§ 58 FhG, Anerkennung von Studien- und Prüfungsleistungen; Leistungspunktsystem

§ 58 FhG
Gesetz über die Hochschule für Technik und Wirtschaft des Saarlandes (Fachhochschulgesetz - FhG)
Landesrecht Saarland
Titel: Gesetz über die Hochschule für Technik und Wirtschaft des Saarlandes (Fachhochschulgesetz - FhG)
Normgeber: Saarland

Amtliche Abkürzung: FhG
Referenz: 221-4

Abschnitt: Kapitel 5 – Studium, Lehre und Prüfungen
 

(1) Studien- und Prüfungsleistungen, die in demselben Studiengang an einer anderen deutschen Hochschulen erbracht worden sind, werden von Amts wegen angerechnet. Andere Studien- und Prüfungsleistungen, die an deutschen oder ausländischen Hochschulen erbracht worden sind, werden anerkannt, wenn sie gleichwertig sind. Gleiches gilt für Studien- und Prüfungsleistungen, die an staatlichen oder staatlich anerkannten Berufsakademien erbracht wurden, wenn sie gleichwertig sind. Bei der Entscheidung über die Gleichwertigkeit nach Satz 3 sind insbesondere die Ergebnisse von Evaluierungs- und Akkreditierungsverfahren heranzuziehen. Die Ablehnung eines Antrages auf Feststellung der Gleichwertigkeit nach Satz 3 ist schriftlich zu begründen. § 5a Abs. 1 Satz 2 und § 112 des Deutschen Richtergesetzes bleiben unberührt.

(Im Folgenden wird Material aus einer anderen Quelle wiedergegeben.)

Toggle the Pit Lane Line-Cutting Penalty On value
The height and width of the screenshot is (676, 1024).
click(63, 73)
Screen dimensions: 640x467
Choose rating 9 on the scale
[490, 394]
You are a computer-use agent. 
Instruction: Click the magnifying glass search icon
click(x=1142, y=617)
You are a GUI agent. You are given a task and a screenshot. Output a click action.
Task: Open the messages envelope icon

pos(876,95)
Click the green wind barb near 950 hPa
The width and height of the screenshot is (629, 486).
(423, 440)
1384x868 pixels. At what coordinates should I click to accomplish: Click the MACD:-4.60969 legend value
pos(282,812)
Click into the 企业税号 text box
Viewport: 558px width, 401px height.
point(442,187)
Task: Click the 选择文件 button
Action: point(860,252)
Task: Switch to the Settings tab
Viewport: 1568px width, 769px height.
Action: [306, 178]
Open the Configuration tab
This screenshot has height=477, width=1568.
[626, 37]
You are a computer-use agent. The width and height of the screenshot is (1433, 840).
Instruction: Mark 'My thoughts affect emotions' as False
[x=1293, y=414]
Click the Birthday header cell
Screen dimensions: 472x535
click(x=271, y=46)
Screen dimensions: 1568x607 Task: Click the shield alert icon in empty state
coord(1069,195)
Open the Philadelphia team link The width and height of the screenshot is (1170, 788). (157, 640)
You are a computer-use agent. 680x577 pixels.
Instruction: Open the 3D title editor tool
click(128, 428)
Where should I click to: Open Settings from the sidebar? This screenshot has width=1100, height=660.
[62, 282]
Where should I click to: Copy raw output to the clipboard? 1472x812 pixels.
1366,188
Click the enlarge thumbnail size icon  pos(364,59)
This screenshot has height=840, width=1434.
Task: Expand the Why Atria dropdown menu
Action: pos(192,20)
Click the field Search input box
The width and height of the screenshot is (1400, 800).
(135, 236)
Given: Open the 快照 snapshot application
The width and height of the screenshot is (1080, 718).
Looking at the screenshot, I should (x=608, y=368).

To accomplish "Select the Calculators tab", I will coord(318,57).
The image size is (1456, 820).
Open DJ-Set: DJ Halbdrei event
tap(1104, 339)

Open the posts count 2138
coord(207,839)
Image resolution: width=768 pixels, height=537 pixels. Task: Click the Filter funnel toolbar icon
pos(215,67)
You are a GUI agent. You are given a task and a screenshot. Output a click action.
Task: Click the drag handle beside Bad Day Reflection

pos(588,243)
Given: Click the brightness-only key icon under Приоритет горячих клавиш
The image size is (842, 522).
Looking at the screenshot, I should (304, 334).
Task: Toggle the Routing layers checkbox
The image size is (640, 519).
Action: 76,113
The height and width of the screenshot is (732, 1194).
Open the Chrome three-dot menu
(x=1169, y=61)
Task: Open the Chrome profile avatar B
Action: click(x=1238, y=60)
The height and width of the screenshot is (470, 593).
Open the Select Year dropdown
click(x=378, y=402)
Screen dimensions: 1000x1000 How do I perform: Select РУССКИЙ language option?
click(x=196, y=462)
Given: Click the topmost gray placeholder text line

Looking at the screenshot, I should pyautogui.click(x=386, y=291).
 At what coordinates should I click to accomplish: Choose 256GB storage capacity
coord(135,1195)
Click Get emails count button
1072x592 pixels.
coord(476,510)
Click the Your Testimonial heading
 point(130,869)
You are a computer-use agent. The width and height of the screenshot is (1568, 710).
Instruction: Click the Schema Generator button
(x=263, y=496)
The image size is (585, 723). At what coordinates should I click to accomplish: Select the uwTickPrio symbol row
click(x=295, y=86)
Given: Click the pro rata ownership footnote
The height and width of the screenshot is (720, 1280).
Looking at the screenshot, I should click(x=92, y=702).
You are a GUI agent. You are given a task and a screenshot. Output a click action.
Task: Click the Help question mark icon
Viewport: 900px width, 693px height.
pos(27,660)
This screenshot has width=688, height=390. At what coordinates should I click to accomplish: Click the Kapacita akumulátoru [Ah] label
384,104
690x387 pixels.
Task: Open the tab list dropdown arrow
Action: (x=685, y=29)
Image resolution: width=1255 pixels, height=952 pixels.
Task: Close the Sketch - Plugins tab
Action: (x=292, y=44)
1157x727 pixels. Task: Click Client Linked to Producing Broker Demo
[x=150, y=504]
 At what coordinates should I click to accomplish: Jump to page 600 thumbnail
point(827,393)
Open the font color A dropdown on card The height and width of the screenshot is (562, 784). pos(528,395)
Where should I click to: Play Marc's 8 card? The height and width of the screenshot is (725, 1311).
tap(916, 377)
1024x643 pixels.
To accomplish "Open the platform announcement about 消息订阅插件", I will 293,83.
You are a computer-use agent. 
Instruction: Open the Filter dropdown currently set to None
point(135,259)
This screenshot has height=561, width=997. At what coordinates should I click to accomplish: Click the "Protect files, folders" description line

(2) Die Gleichwertigkeit nach Absatz 1 wird bei Studiengängen, die mit einer Hochschulprüfung abgeschlossen werden, von der Fachhochschule, bei Studiengängen, die mit einer staatlichen Prüfung abgeschlossen werden, von der für die Prüfung zuständigen Stelle festgestellt. Die Fachhochschule ist vorher zu hören.

(3) Zum Nachweis und zur Übertragung von erbrachten Studien- und Prüfungsleistungen auf andere Studiengänge derselben oder einer anderen Hochschule dient in allen Studiengängen ein Leistungspunktsystem unter Berücksichtigung des europäischen Kredit-Transfersystems (ECTS).

(4) Prüfungsordnungen können bestimmen, unter welchen Voraussetzungen außerhalb des Hochschulwesens erworbene Kenntnisse und Fähigkeiten, soweit sie gleichwertig sind, auf Studien- und Prüfungsleistungen angerechnet werden können. Eine Anrechnung ist nur bis zu einem Anteil von 50 vom Hundert zulässig.